横浜とのFA交渉で引っ掛かった森祇晶監督の冷淡 落合博満さんは非通知着信で「探り」を入れてきた
国内FA権を行使した2001年オフ。11月7日に中日と3度目の残留交渉が終わり、その2日後、獲得に乗り出してくれた横浜の大堀隆球団社長と初めてお会いした。
「うちのチームにどうしても必要なんだ」とラブコールを受け、「必要とされている場所で活躍したい」と胸を打たれた。
自分が球団から必要とされているかどうか──。これが金額よりも最優先事項だったから大堀社長の熱意はうれしかった。
妻は「横浜にみんなで住もうよ!」とノリノリだった。その場で「お世話になります。

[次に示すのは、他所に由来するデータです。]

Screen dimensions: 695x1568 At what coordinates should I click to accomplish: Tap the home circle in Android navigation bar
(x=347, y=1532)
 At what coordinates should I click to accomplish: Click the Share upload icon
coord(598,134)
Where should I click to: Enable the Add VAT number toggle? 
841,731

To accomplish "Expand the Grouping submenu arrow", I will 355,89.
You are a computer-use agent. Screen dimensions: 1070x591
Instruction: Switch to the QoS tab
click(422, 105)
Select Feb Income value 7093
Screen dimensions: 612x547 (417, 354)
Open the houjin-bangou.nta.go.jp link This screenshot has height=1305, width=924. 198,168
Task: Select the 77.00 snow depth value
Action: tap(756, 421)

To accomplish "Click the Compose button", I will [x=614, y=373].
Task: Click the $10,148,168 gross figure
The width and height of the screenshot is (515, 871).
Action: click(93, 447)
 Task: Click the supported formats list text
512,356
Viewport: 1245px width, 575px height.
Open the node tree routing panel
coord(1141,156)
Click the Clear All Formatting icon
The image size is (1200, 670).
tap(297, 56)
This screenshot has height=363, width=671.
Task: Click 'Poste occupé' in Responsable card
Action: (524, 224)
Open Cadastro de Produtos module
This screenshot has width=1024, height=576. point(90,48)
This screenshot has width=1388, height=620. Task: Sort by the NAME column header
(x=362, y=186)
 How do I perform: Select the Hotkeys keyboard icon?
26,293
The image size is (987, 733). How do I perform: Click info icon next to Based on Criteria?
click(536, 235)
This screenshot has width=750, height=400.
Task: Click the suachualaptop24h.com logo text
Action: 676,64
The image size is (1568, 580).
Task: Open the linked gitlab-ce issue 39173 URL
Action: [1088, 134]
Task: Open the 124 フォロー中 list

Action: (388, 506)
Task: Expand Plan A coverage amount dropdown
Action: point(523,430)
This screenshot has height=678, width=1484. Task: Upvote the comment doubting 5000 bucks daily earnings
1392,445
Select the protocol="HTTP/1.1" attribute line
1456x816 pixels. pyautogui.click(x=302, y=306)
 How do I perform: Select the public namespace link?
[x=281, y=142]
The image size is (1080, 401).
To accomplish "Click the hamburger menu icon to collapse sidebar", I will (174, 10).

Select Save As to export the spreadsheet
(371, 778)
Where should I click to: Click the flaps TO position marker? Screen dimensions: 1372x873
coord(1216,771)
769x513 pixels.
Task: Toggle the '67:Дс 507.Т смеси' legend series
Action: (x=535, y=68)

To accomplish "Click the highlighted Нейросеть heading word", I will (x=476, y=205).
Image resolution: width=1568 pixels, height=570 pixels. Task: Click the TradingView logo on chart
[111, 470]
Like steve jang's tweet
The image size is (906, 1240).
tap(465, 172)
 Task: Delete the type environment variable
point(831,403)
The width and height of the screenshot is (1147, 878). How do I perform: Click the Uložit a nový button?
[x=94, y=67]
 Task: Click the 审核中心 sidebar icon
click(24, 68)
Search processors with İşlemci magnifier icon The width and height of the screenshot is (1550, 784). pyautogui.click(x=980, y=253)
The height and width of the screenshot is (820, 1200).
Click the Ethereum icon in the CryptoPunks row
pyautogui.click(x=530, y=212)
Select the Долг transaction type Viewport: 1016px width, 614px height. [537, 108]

家族からの了承ももらっています」と返事。でも、一つだけ引っ掛かることがあった。同席していた森祇晶監督から、まったくと言っていいほど熱意を感じなかったのだ。
大堀社長と森監督の温度差に違和感を覚えたまま、日々が過ぎていく。そんな折、新幹線に乗っていると、携帯に非通知の電話がかかってきた。誰だろうと不審に思いながら通話ボタンを押すと、なんと声の主は落合博満さんだった。